RADARSEMARANG.COM – Paradigma yang beredar luas dimasyarakat adalah sekolah merupakan lembaga formal yang bertujuan untuk pencapaian prestasi akademis dari peserta didiknya. Rangking walaupun sekarang sudah tidak boleh dicantumkan di laporan hasil belajar peserta didik, tetaplah merupakan hal yang dinantikan oleh para orang tua peserta didik. Nilai Ujian Nasional juga menjadi standart tolok ukur dari keberhasilan para peserta didik. Hal tersebut wajar dan lumrah dimana lembaga akademik pastilah berupaya maksimal dalam pengembangan prestasi akademis peserta didik. Antusiasme masyarakat dan wujud kepedulian mereka terhadap pendidikan putra putrinya tentulah harus disambut dan dilayani oleh sekolah selaku penyelenggara pendidikan. Walaupun demikian, sekolah tidak boleh mengabaikan potensi non akademis peserta didiknya. Masyarakat perlu mendapat pemahaman mengenai prestasi non akademis peserta didik. Dan satu satunya penjelasan terbaik adalah dengan menyajikan dan mempersembahkan torehan prestasi dari peserta didik dalam bidang non akademis.

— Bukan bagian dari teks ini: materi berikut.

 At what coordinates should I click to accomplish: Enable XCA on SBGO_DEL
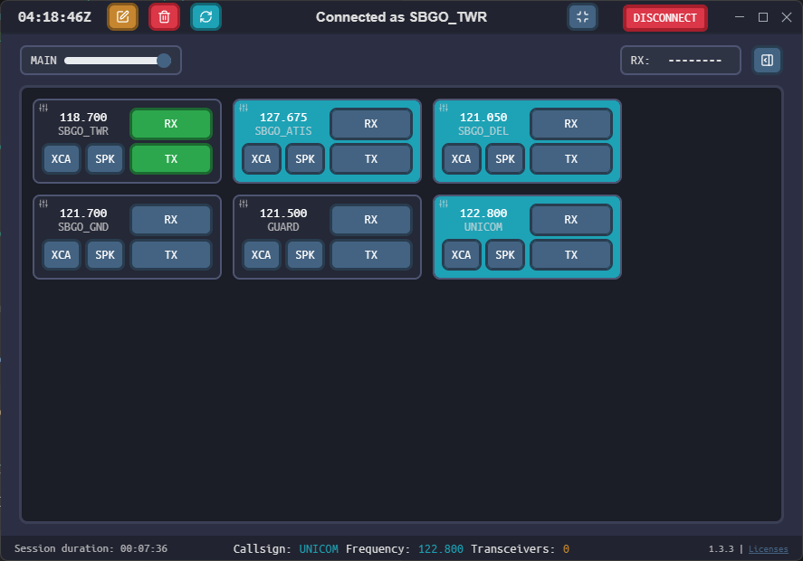(461, 159)
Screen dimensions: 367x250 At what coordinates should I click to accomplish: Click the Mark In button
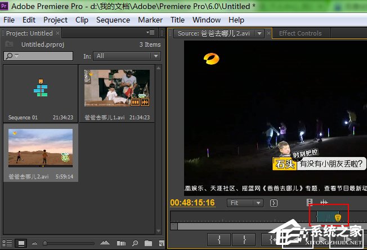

Prestasi non akademis peserta didik sangatlah luas dan tidak hanya dalam bidang olahraga dan seni saja. Dalam pengembangan potensi non akademis, sekolah harus mampu mewadahi berbagai bidang non akademis. Untuk itu diperlukan strategi pelaksanaan yang bisa mewujudkan pengoptimalan potensi non akademis peserta didik.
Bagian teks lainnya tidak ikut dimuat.